Bresdin ne connut pas leurs luttes parce qu’il était d’un autre temps ; il était de 1822. Et le petit village où il est né ne lui avait mis sous les yeux, en son enfance, que les paisibles tableaux agrestes de la campagne. Il ne songea pas à les faire mieux, il les aima. Tout bambin déjà, il griffonnait et gravait sur le cuivre, et le curé du village, surpris de ses essais, fut, m’a-t-il dit, son premier protecteur. Oh ! le bon curé, qui ajoutait à l’austère exercice de son ministère un peu de sollicitude pour l’art. Tolérant aussi quelque émancipation, il éclaira les parents de Bresdin sur la vocation de l’enfant, et leur conseilla de le laisser partir pour suivre autre part, en meilleur milieu, un autre avenir que celui qu’on lui préparait. C’est que son père était tanneur.
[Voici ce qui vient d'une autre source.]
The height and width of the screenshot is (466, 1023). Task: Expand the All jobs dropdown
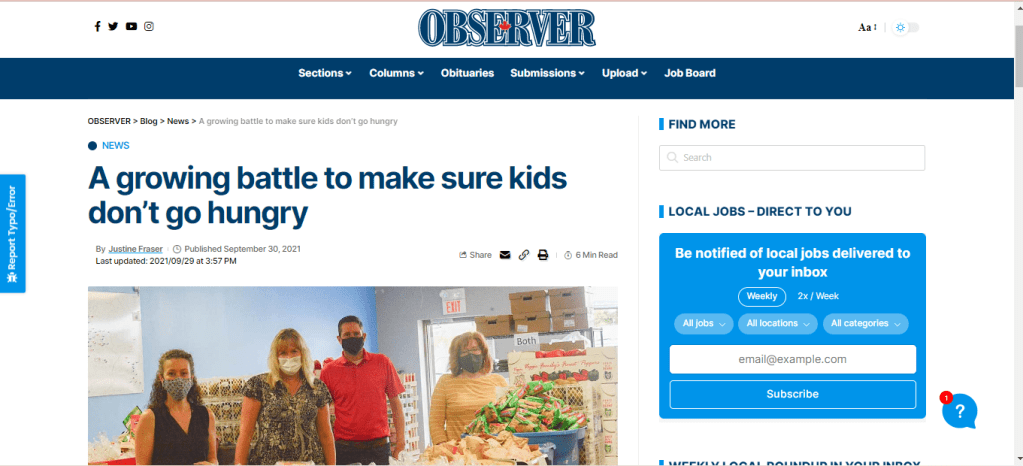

Dans quelle région, dans quel monde social venaient surgir en cet enfant des dispositions si précieuses pour aboutir plus tard à la fleur rare de l’originalité ! Il est à croire que, dans la suite, lorsque Bresdin grava les images touchantes de la Fuite en Égypte, ce sujet qu’il aimait et qu’il varia si souvent, il est à croire qu’il songeait au bon curé qui lui avait montré la divine étoile. Il ne fit aussi que pérégriner toujours en imagination vers des mondes meilleurs. Il dessinait des familles en voyage, des barbares en émigration, des armées, légions ou peuplades en fuite. Je ne saurais insister sur l’abondance et la variété de ses œuvres que l’on ne connaît point, et parce que les épreuves en sont rares et peu multipliées.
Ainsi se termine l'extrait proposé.